E-groshi is a Ukrainian online lending service operated by LLC “Financial Company “Ye Hroshi”. It is a direct non-bank lender, not a bank, not a salary-advance app tied to an employer, and not a broker. The public site markets online loans to a bank card, says no income confirmation is required, accepts borrowers aged 18 to 65, and states that approval plus card funding can take up to 5 minutes through a fully automated system.
The first thing to understand is that E-groshi is not one flat product with one flat tariff. Its current public legal documents dated January 6, 2026 show several named products with sharply different amounts, terms, commissions, and real APRs, including “Startovyi,” “Lagidnyi,” “Shchodennyi,” and “Komfortnyi big.” That matters because a borrower who reads only the homepage banner can easily misunderstand the real pricing structure.

Information provided

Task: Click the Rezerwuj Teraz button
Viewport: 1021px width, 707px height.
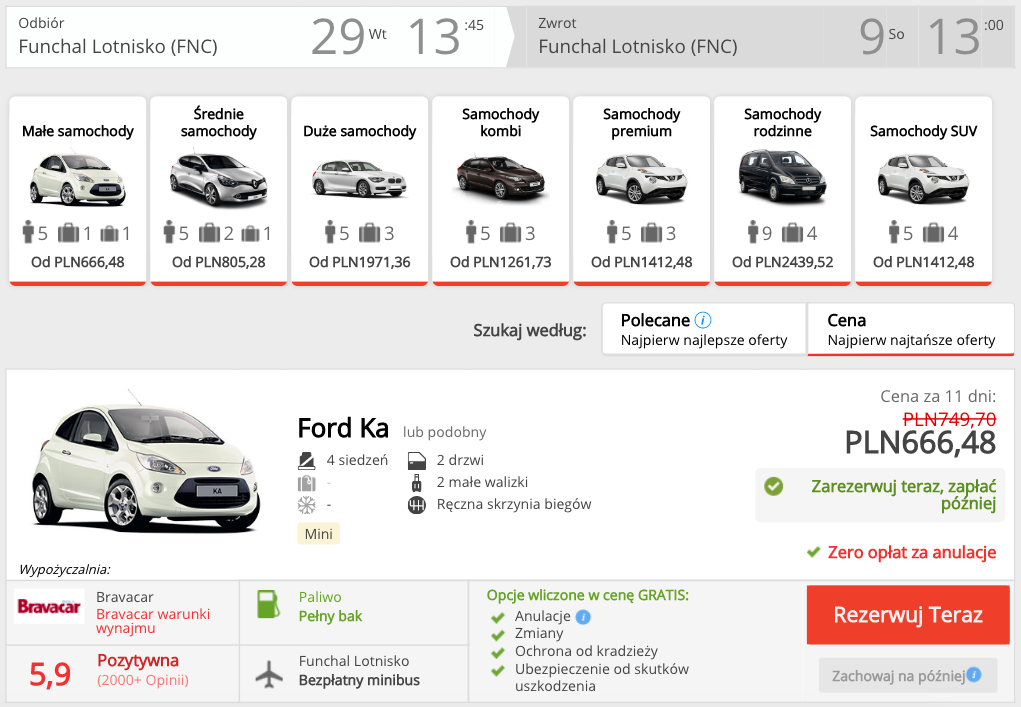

What is needed
List every named loan product that the E-groshi description mentions.

Correct output
Startovyi, Lagidnyi, Shchodennyi, Komfortnyi big